Certes on ne peut jamais exclure qu’une loi considérée comme tombée en désuétude puisse un jour être à nouveau mise en application. Mais là n’est pas la question dans le cas présent.Ici, il s’agit de savoir si le requérant en a personnellement et effectivement été la victime. On ne saurait vraiment considérer que tel ait été ou pourrait être le cas.
Or, l’ensemble du système de la Convention est précis et, sur ce point, il ne comporte aucune ambiguïté ni latitude. Pour qu’une requête émanant d’une personne physique soit recevable, il faut, selon l’article 25 (art. 25) – et contrairement à ce que l’article 24 (art. 24) prévoit pour les plaintes émanant de Parties contractantes -, que les requérants se prétendent victimes d’une violation par une Partie contractante des droits reconnus dans la Convention. Pour les raisons qui viennent d’être indiquées, on ne saurait considérer que cette condition soit remplie dans le cas présent.
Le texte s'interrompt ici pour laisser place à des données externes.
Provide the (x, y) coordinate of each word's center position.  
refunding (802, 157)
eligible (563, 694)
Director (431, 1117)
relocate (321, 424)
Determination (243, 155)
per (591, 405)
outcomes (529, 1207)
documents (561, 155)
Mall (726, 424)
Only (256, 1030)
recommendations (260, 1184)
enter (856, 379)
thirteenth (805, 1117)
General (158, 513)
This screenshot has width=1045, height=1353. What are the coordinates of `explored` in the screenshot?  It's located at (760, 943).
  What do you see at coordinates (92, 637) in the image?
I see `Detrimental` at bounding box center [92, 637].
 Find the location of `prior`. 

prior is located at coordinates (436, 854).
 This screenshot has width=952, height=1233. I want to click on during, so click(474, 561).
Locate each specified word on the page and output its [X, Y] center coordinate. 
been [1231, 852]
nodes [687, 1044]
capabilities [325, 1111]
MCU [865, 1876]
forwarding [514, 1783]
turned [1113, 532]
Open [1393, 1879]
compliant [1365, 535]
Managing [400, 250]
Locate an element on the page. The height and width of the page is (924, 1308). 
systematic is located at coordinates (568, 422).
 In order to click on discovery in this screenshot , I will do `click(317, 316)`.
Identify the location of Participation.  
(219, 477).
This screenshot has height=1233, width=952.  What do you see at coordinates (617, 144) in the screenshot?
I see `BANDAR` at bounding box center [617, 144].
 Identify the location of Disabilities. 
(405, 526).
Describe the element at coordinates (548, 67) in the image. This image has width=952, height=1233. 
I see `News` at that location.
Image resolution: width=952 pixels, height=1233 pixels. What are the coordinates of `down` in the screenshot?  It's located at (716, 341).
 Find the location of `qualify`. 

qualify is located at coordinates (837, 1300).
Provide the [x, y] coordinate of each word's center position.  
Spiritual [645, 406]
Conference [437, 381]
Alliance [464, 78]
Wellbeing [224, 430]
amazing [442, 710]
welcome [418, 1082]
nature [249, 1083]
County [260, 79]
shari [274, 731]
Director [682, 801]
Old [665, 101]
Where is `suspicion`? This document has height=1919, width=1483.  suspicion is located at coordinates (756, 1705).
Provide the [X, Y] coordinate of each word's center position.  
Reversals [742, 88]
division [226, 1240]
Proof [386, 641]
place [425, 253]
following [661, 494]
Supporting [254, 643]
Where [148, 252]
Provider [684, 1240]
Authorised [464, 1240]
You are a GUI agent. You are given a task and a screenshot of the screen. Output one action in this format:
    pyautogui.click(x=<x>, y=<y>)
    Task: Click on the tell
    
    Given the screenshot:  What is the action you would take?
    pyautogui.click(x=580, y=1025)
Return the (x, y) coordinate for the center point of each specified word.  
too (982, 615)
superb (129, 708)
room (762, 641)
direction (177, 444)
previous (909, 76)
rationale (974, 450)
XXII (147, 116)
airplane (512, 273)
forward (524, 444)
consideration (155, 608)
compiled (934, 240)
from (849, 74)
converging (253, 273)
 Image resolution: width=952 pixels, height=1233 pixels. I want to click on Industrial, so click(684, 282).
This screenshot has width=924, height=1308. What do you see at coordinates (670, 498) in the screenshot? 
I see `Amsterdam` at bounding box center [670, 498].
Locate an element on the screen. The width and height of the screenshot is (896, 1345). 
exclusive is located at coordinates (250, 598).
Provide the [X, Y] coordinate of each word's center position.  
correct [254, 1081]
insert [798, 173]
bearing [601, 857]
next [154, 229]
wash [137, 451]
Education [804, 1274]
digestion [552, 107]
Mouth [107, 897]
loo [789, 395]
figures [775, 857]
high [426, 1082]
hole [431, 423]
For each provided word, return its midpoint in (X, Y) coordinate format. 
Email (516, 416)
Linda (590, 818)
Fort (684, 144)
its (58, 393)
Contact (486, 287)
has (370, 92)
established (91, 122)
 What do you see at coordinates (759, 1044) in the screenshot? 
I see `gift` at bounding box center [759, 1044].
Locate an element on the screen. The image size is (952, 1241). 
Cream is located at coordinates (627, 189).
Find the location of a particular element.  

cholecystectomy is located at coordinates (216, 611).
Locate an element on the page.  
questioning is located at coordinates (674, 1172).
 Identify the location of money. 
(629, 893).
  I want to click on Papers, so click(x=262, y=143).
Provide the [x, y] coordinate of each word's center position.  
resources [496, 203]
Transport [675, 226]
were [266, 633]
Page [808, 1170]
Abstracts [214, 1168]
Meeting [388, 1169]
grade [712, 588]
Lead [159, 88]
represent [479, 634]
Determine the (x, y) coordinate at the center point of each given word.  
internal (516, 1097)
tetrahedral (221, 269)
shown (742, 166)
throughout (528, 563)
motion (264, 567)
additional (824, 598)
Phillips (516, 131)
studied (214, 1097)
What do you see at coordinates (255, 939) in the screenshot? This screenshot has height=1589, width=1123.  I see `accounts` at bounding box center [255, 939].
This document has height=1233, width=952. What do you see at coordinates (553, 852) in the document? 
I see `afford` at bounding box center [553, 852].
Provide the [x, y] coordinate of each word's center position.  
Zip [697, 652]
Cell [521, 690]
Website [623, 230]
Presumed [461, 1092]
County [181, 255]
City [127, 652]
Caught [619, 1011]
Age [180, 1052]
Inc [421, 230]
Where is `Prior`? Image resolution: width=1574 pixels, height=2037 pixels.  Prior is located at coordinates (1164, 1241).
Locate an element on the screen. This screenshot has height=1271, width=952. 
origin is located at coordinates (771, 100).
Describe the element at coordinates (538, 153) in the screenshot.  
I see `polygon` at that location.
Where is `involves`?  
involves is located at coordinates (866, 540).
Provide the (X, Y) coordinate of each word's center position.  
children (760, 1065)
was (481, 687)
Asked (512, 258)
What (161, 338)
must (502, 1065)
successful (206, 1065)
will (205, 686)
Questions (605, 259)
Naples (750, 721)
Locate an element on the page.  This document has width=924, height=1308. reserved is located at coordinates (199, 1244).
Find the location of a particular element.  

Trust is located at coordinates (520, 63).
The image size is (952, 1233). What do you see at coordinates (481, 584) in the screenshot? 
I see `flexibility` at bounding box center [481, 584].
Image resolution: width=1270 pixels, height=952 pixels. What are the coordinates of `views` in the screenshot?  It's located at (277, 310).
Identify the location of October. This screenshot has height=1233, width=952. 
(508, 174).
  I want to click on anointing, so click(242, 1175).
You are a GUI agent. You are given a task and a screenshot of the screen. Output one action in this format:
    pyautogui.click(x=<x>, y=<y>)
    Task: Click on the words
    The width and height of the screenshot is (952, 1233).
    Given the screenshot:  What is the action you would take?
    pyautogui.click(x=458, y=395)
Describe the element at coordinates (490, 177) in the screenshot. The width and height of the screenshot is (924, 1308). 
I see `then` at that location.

Une interprétation trop large du terme « victime » risquerait de modifier sensiblement le système établi par la Convention. La Cour pourrait être ainsi amenée, même dans le cas de plaintes émanant de particuliers, à se prononcer sur la compatibilité de législations nationales avec la Convention indépendamment de l’application effective de ces législations aux requérants, qui n’en seraient que de très potentielles et éventuelles victimes. L’actio popularis ne serait alors pas loin.
J’ajoute que la présente opinion ne vise nullement à mettre en cause la jurisprudence de l’arrêt Dudgeon quant au fond.
[*] Note du greffe: L’affaire porte le n° 6/1987/129/180. Les deux premiers chiffres désignent son rang dans l’année d’introduction, les deux derniers sa place sur la liste des saisines de la Cour depuis l’origine et sur celle des requêtes initiales (à la Commission) correspondantes.